■ Records shown ■
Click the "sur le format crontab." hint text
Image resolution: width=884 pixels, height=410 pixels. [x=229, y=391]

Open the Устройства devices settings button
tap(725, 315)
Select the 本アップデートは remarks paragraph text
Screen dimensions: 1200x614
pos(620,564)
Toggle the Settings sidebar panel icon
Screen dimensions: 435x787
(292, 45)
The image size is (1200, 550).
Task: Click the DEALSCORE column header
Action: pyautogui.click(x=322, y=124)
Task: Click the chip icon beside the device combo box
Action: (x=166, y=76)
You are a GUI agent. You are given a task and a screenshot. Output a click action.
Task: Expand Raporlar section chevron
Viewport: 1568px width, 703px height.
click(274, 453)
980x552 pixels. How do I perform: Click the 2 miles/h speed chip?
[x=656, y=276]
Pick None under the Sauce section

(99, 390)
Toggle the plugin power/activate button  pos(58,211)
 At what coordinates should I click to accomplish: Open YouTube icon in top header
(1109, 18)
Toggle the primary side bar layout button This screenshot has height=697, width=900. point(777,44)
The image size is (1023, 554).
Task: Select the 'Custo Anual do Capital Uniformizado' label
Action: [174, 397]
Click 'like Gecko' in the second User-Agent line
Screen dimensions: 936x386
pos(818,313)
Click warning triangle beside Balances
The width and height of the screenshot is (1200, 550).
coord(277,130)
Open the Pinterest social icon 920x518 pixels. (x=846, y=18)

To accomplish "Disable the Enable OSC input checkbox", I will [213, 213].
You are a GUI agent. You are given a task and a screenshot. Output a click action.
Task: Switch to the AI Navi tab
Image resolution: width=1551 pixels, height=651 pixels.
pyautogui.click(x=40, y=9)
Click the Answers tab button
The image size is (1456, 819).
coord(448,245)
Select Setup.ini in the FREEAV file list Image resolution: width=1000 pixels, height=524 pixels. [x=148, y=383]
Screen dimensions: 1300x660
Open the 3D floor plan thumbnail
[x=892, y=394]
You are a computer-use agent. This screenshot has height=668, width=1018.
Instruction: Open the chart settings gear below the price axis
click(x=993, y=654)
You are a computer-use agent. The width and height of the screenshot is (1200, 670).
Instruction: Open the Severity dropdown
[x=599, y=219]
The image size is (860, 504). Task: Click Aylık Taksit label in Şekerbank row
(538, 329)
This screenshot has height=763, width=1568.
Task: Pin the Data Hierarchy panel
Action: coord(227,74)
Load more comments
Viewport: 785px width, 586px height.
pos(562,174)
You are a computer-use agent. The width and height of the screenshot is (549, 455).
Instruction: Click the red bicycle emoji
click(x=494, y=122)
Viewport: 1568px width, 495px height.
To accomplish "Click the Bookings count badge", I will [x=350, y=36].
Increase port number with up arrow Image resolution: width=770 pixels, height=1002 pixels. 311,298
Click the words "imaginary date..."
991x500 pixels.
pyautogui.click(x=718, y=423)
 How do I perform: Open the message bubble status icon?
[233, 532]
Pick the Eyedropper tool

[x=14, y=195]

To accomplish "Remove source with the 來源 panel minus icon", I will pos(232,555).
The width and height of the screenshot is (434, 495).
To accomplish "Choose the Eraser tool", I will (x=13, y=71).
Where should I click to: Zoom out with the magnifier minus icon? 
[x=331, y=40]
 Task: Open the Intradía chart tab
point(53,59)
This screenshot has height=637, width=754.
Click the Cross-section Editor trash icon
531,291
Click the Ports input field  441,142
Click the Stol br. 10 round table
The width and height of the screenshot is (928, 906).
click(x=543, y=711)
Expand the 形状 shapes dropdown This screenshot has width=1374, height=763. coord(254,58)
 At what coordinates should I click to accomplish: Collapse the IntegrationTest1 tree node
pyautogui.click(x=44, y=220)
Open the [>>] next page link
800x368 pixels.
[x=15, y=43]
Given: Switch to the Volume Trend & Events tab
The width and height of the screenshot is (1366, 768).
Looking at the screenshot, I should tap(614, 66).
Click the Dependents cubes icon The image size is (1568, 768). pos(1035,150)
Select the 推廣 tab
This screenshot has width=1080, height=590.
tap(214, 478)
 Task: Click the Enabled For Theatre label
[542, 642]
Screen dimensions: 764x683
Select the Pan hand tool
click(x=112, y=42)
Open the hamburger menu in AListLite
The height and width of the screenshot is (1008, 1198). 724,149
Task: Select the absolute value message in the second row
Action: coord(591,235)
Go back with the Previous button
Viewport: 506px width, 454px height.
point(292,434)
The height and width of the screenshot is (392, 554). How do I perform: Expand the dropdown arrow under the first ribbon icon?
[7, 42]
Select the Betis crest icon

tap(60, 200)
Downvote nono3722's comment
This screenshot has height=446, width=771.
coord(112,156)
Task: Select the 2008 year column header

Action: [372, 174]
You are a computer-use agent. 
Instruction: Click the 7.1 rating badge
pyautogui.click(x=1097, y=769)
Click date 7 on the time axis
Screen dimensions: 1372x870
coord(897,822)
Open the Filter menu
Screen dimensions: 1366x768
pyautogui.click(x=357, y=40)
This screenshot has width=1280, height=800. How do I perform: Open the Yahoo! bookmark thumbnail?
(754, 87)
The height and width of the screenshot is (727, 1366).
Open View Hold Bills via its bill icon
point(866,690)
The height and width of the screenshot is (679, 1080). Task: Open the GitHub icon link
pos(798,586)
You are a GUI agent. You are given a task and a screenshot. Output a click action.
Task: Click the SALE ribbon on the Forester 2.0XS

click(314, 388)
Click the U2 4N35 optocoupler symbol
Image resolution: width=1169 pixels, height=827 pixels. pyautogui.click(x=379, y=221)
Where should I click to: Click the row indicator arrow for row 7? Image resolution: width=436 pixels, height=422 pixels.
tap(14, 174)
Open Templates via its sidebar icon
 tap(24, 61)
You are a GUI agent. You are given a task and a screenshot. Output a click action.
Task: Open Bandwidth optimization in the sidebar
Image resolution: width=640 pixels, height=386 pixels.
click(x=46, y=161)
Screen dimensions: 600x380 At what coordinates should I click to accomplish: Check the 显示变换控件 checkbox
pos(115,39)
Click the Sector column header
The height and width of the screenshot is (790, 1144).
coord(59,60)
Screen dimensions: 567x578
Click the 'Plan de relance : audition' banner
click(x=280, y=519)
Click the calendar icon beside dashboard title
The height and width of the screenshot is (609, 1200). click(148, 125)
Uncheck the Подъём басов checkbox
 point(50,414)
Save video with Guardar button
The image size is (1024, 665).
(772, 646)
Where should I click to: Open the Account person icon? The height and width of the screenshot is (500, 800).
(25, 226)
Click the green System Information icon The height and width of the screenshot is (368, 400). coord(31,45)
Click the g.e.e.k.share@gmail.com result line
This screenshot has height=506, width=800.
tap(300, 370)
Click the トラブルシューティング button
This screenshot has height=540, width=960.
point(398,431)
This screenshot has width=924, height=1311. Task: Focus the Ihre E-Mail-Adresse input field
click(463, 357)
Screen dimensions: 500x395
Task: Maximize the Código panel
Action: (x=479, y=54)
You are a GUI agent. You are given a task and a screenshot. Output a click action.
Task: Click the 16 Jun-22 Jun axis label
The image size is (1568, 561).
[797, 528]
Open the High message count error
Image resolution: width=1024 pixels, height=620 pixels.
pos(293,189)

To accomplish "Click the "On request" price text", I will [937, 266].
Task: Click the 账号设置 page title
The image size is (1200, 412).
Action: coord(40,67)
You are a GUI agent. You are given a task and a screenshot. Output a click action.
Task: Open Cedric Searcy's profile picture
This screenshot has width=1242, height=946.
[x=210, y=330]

■ Task prompt ■
Gather each line in these records that contains the string "will".

■ Output of the task ■
To accomplish "Disable the Enable OSC input checkbox", I will [213, 213].
To accomplish "Click the Bookings count badge", I will [x=350, y=36].
To accomplish "Remove source with the 來源 panel minus icon", I will pos(232,555).
To accomplish "Choose the Eraser tool", I will (x=13, y=71).
To accomplish "Click the "On request" price text", I will [937, 266].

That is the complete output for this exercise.